This is an automated email from the ASF dual-hosted git repository.
potiuk pushed a commit to branch main
in repository https://gitbox.apache.org/repos/asf/airflow.git
The following commit(s) were added to refs/heads/main by this push:
new 4f76227dbd6 Forward termination signals from supervisor to task
subprocess (#61627)
4f76227dbd6 is described below
commit 4f76227dbd62f6d0d28cbc7580d090b5236fd30d
Author: André Ahlert <[email protected]>
AuthorDate: Sat May 30 19:02:38 2026 -0300
Forward termination signals from supervisor to task subprocess (#61627)
When a Kubernetes worker pod receives SIGTERM (spot interruption, scaling
down, rolling update), the signal is delivered to the supervisor process
(PID 1 in the container).
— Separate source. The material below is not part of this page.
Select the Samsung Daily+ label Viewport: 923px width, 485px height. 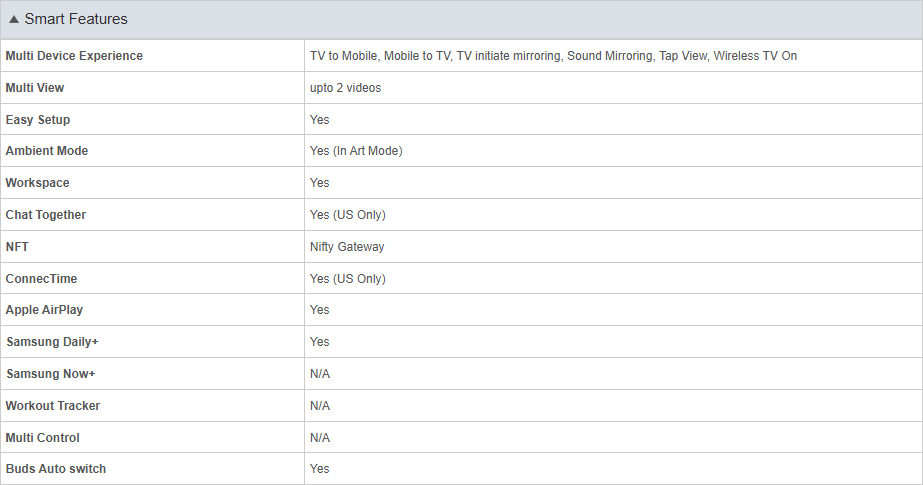tap(52, 342)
The supervisor has no signal handler installed
and exits with default behavior, leaving the task subprocess orphaned
without ever calling the operator's `on_kill()` hook. Spawned resources
(pods, subprocesses, etc.) are never cleaned up.
The task subprocess already has a SIGTERM handler registered in
`task_runner.py` that calls `on_kill()`, but the signal never reaches it
because the supervisor process terminates first.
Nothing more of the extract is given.